- **Exercício 1**:
No texto sobre interculturalidade, em que universidade Rodolfo Chagas obteve o mestrado em Geografia Humana?
- **Exercício 2**:
Reescreva em forma de lista o parágrafo do texto sobre interculturalidade que começa com "Assim, eis o desafio", mantendo os fatos principais.
- **Exercício 3**:
Transcreva, sem alterações, o trecho do texto sobre interculturalidade que se inicia pelas palavras "Assim, eis o" e termina em "das camadas minoritárias.".

“A Interculturalidade pode integrar povos e etnias”, desafia geógrafo
Por Isadora Camargo
Ondas separatistas, racismo, homofobia, preconceitos contra minorias são alguns dos grandes problemas geopolíticos do mundo contemporâneo, que, em parte, podem ser causados por meio de reações discriminatórias em massa ou por falta de políticas governamentais de integração social e cultural.
Assim, eis o desafio de oferecer protagonismo aos diferentes povos e etnias. Mas como? De acordo com o geógrafo e professor mestre em Geografia Humana pela Universidade de São Paulo (USP), Rodolfo Chagas, a “interculturalidade é uma meta ideal dos Estados-Nação”, que promove combinação entre culturas diferentes por assimilação respeitosa dentro da estrutura social, valorizando o papel das minorias.
O professor defende que o conceito de interculturalidade pode ser utópico, já que integração representa um mundo perfeito, mas, ainda assim, pode-se sonhar com menores práticas discriminatórias em sociedade com valorização e participação das camadas minoritárias.

- **Seção de dados**:
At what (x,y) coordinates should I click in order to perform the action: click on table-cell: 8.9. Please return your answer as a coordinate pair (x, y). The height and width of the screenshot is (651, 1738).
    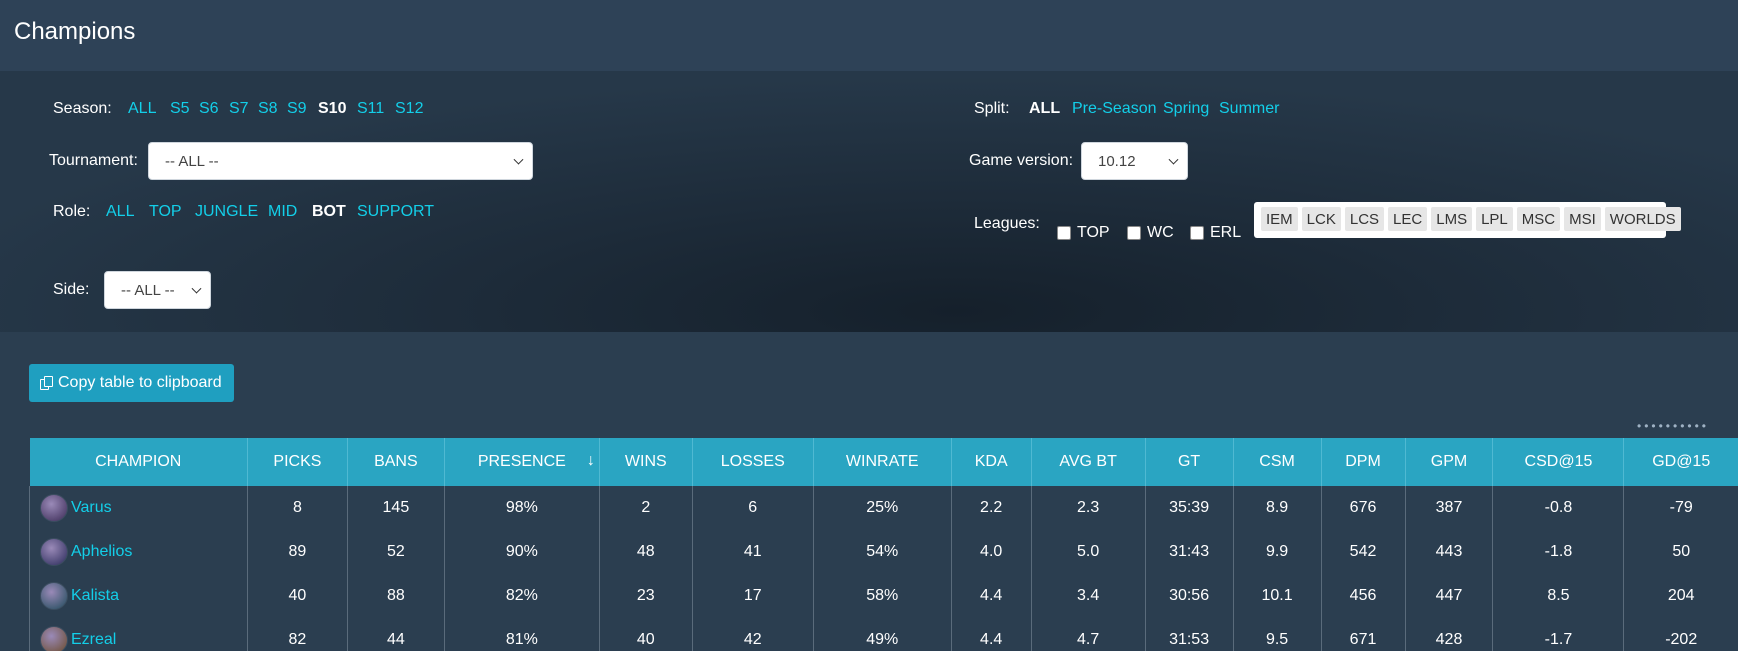
    Looking at the image, I should click on (1277, 508).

- **Resposta 1**:
Na Universidade de São Paulo (USP).

- **Resposta 2**:
- O desafio é dar protagonismo aos diferentes povos e etnias.
- Para Rodolfo Chagas, geógrafo e mestre em Geografia Humana pela USP, a interculturalidade é uma meta ideal dos Estados-Nação.
- Ela combina culturas diferentes por assimilação respeitosa dentro da estrutura social.
- Ela valoriza o papel das minorias.

- **Resposta 3**:
Assim, eis o desafio de oferecer protagonismo aos diferentes povos e etnias. Mas como? De acordo com o geógrafo e professor mestre em Geografia Humana pela Universidade de São Paulo (USP), Rodolfo Chagas, a “interculturalidade é uma meta ideal dos Estados-Nação”, que promove combinação entre culturas diferentes por assimilação respeitosa dentro da estrutura social, valorizando o papel das minorias.
O professor defende que o conceito de interculturalidade pode ser utópico, já que integração representa um mundo perfeito, mas, ainda assim, pode-se sonhar com menores práticas discriminatórias em sociedade com valorização e participação das camadas minoritárias.